Unsere Wachstums-Nowcaster zeigen derzeit, dass sich 30% der Daten verbessern: Diese Zahl wird letztendlich bestätigen, was wir anderswo sehen. Vorerst spiegelt sich diese frühe Stabilisierung in unseren Strategien durch eine Übergewichtung von "Qualitäts-Wachstums"-Aktien wie der Nasdaq und dem SMI wider: Diese Positionierung zielt darauf ab, von dieser frühen Makrostabilisierung zu profitieren.

Die Geldpolitik ist noch nicht vollständig angelaufen

Diese Stabilisierung geht mit dem Schub der Zentralbanken und Regierungen einher. Unserer Meinung nach ist dies zwar nichts Neues mehr, aber es sollte weiterhin die Märkte beeinflussen, insbesondere die Märkte für Investment-Grade Credits.

Die wichtigsten Liquiditäts- und Unternehmensanleihen- Kaufprogramme der Fed und der EZB wurden angekündigt, wobei die meisten von ihnen gegen Ende März/Anfang April teilweise umgesetzt wurden. Auffallend dabei ist, was an den Credit-Märkten geschieht: Die Fed hat noch nicht mit dem Kauf von Anleihen begonnen und bereitet sich derzeit auf ETF-Käufe vor. Bei den Cash-Anleihen haben sich die Spreads jedoch rasch verengt. In den USA erreichten die Spreads von Cash-Anleihen mit Investment-Grade-Rating gegenüber Staatsanleihen am 23. März einen Höchststand von 401 Basispunkten. Seither sind sie sehr rasch zurückgegangen und haben sich bei etwa 225 Basispunkten stabilisiert. Bei europäischen Credits mit Investment-Grade-Rating wurde der Höchststand am 24. März mit 243 Basispunkten erreicht, liegt aber derzeit bei 187 Basispunkten.
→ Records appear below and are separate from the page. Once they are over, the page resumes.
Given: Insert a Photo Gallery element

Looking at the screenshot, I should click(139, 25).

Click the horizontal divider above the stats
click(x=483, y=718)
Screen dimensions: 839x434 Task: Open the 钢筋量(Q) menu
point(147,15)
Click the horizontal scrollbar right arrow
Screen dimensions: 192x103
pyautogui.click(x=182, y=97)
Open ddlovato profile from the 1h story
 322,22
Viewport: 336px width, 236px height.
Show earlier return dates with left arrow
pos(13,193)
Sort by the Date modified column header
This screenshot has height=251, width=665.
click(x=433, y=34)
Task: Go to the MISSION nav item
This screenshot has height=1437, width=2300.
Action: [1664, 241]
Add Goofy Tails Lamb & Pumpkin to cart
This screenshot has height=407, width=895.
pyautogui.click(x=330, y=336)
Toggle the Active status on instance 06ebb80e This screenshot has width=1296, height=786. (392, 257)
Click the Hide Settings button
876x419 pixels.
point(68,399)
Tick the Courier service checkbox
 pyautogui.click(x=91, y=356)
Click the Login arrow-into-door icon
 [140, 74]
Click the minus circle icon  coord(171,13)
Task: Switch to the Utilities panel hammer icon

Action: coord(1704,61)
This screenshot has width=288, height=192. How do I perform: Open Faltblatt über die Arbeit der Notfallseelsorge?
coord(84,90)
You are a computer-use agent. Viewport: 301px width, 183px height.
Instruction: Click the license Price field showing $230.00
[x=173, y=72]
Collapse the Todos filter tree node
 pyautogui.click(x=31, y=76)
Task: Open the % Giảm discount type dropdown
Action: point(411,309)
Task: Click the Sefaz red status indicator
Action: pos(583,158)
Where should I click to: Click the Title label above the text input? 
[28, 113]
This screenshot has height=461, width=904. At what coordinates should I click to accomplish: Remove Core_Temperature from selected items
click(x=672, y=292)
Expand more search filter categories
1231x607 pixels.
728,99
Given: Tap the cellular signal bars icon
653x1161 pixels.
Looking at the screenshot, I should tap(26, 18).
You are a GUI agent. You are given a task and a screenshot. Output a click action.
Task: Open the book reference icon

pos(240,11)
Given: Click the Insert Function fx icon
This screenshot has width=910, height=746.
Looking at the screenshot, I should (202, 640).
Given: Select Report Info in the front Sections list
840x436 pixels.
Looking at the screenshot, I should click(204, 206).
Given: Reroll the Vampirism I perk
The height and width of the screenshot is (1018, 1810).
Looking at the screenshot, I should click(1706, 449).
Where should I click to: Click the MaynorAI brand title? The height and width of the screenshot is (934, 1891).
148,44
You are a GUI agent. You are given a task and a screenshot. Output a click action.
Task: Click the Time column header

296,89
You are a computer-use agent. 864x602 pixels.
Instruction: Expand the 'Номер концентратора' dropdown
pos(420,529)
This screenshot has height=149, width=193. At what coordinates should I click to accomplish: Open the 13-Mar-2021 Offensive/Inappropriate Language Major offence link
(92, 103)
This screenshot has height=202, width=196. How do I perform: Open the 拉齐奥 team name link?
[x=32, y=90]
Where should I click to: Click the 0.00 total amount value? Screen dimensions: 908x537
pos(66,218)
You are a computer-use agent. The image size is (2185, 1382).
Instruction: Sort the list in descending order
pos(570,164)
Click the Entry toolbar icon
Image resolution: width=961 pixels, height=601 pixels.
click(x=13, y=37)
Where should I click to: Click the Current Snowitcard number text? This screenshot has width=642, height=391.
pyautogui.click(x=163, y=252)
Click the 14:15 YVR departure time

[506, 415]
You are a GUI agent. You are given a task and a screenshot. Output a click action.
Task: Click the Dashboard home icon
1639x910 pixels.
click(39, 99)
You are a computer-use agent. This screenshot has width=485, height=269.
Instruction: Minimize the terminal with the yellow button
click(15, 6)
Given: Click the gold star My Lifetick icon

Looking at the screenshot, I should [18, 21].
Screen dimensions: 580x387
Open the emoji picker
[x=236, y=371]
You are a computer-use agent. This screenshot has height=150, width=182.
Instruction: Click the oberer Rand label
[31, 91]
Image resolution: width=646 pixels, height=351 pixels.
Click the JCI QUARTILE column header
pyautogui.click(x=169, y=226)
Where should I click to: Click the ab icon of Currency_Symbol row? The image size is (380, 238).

In unseren Bewertungsmetriken sehen die Spread-Risikoprämien für Investment-Grade-Credits trotz dieser Spread-Verengung noch nicht teuer aus. Historische Analysen deuten darauf hin, dass die 12-Monats-Forward- Rendite nach einem solchen Niveau mit einer Trefferquote von über 70% positiv war. Wenn die Fed schließlich damit beginnt, Anleihen ohne Rücksicht auf den Preis zu kaufen, werden durch die Auswirkungen diese Spreads weiter reduziert. Wir sehen hier eine bemerkenswerte Konstellation, von der Bewertung bis zur Nachfrage im Investment-Grade-Bereich. Sobald die Primärmarkt-Kreditfazilität (PMCCF) für neue Anleihe- und Darlehensemissionen und die Sekundärmarkt-Kreditfazilität (SMCCF) für Unternehmen tatsächlich damit beginnen, den Credit-Märkten Liquidität zur Verfügung zu stellen, sollten wir eine zweite Welle der Spread-Kompression erleben. Auch hier kommt es unabhängig von der Höhe dieser Interventionen darauf an, dass die Spreads enger werden.

Stimmungsverbesserung und neutralere Bewertungen

Die letzten Elemente, die Anzeichen einer Bodenbildung zeigen, sind schließlich die Marktstimmung und die Bewertungen. Erstens haben die meisten Anleger laut Umfragedaten ihr Aktienengagement verringert. Die AAII-Umfrage zur US-Anlegerstimmung zeigt, dass 50% der Befragten derzeit bärisch sind, was tatsächlich sehr nah am Durchschnitt des Monats April (47%) liegt. Die verschiedenen Beta-Messwerte, die wir betrachten, zeigen eine Stabilisierung der Aktienpositionierung bei vielen Arten von Anlegern – sowohl bei systematischen als auch bei diskretionären. Da viele Privatanleger nach wie vor einen großen Anteil an Bargeld halten, dürfte dies den Märkten eine Art „Buy-the-Dip"-Psychologie einflößen, die auch in Zukunft wachstumsorientierte Anlagen unterstützen könnte. Zudem sind die Anleger heute viel klarer positioniert als zu Beginn der Krise: Sollten die Märkte eine weitere Runde von Kursverlusten durchlaufen, dürfte dies dazu beitragen, das Ausmaß des Abschwungs abzufedern – was angesichts sich wieder verschärfender geopolitischer Spannungen bemerkenswert ist. Schließlich zeigt die Bewertung von Growth- Assets durch unsere Indikatoren ein konsistentes Muster: Sie haben sich von teuren (Januar-Februar 2020) in billige Regionen (März-April) verlagert, sind allerdings auch nicht attraktiver geworden.

Unsere Schlussfolgerungen aus der Entwicklung dieser drei Faktoren (Makro/Sentiment/Bewertung) lauten daher wie folgt: Die Lage ist insgesamt schlecht, aber wir glauben, dass es an der Zeit ist, sich auf die Richtung der Trends zu konzentrieren. Aus diesem Grund haben wir unsere Positionierung von defensiv auf neutral umgestellt. Diese neutrale Haltung bekommt gegenwärtig durch die Übergewichtung von Spreads im Investment-Grade-Bereich, „Qualitätswachstum"-Aktien und Schwellenländeraktien eine positive Note, so dass sie unsere derzeitige Einschätzung bestmöglich widerspiegelt.